▸ Your instructions: Copy out the entire lead-fall climbing text word for word.

▸ Passage for review:
########################################
Learn how to take and catch a lead fall from indoor rock climbing expert Cliff Simanski in this Howcast video.

Transcript

Right now, I'm going to show you how to catch a lead fall. Gaz is going to show you how to take a lead fall. As the lead belayer, you have the important responsibility of how to catch a fall if your climber takes a big fall while lead climbing. There's a lot more force involved in taking a lead fall than one on top rope. There's a little bit more to it.

Basically, what happens is when the climber is coming down, you want to make that fall as soft as possible. It's kind of known as giving the climber a soft catch. The idea is that when the climber reaches the very bottom of that swing, you want to almost hop a little bit as the belayer, potentially even-feed a little bit more slack so that the climber doesn't come slamming back into the wall but kind of eases out the bottom of that arc and comes in as gently as possible to the bottom of their swing.

Depending on the difference in sizes, if it's a large climber and a small belayer, you'll probably get pulled up a ways anyways. So, that catch is going to be soft, because your weight being pulled up as a belayer serves as a bit of a counterbalance. If it's the opposite, and you have a very big belayer and a small climber, then it's more important for you as the belayer to be giving extra slack to the climber or even hopping a little bit right at the bottom of that climber's fall to make sure that it's a soft catch and not a really jarring jolt slamming the climber back into the wall.

When you're lead climbing, it's important to know how to take a fall. Part of the process, it's going to happen, and it's inevitable. Just as much as you need to know all the necessary techniques to avoid falling, you need to spend enough time learning how to fall. It will make you more comfortable while you're climbing if you're not afraid to fall while you're doing it.
########################################
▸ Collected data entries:

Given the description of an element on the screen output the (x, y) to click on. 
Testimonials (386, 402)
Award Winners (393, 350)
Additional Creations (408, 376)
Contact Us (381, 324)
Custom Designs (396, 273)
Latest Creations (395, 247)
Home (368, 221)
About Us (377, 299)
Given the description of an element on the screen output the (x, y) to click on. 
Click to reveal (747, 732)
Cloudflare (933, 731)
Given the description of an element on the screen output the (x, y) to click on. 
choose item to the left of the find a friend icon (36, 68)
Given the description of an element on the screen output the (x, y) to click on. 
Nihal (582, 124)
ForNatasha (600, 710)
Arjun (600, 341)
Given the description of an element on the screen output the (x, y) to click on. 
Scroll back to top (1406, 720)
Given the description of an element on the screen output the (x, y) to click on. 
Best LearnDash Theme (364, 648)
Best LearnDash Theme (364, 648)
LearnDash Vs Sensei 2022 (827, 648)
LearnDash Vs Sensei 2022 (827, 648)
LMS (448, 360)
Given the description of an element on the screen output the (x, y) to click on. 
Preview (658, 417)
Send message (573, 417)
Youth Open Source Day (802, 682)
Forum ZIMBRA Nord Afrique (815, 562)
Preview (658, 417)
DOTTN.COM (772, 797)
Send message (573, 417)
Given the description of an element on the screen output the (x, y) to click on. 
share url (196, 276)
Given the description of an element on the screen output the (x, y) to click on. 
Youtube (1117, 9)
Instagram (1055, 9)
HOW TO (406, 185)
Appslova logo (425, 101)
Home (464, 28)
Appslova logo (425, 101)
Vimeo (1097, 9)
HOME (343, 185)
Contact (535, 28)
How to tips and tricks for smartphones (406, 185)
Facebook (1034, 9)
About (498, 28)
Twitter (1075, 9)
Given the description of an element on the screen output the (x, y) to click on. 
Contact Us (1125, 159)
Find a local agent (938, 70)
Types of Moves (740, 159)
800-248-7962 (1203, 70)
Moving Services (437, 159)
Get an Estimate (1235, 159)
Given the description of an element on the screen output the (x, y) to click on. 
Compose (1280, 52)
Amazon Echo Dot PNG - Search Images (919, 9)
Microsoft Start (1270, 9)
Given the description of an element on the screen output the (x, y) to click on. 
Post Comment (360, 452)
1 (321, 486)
########################################
▸ Expected answer:
Learn how to take and catch a lead fall from indoor rock climbing expert Cliff Simanski in this Howcast video.

Transcript

Right now, I'm going to show you how to catch a lead fall. Gaz is going to show you how to take a lead fall. As the lead belayer, you have the important responsibility of how to catch a fall if your climber takes a big fall while lead climbing. There's a lot more force involved in taking a lead fall than one on top rope. There's a little bit more to it.

Basically, what happens is when the climber is coming down, you want to make that fall as soft as possible. It's kind of known as giving the climber a soft catch. The idea is that when the climber reaches the very bottom of that swing, you want to almost hop a little bit as the belayer, potentially even-feed a little bit more slack so that the climber doesn't come slamming back into the wall but kind of eases out the bottom of that arc and comes in as gently as possible to the bottom of their swing.

Depending on the difference in sizes, if it's a large climber and a small belayer, you'll probably get pulled up a ways anyways. So, that catch is going to be soft, because your weight being pulled up as a belayer serves as a bit of a counterbalance. If it's the opposite, and you have a very big belayer and a small climber, then it's more important for you as the belayer to be giving extra slack to the climber or even hopping a little bit right at the bottom of that climber's fall to make sure that it's a soft catch and not a really jarring jolt slamming the climber back into the wall.

When you're lead climbing, it's important to know how to take a fall. Part of the process, it's going to happen, and it's inevitable. Just as much as you need to know all the necessary techniques to avoid falling, you need to spend enough time learning how to fall. It will make you more comfortable while you're climbing if you're not afraid to fall while you're doing it.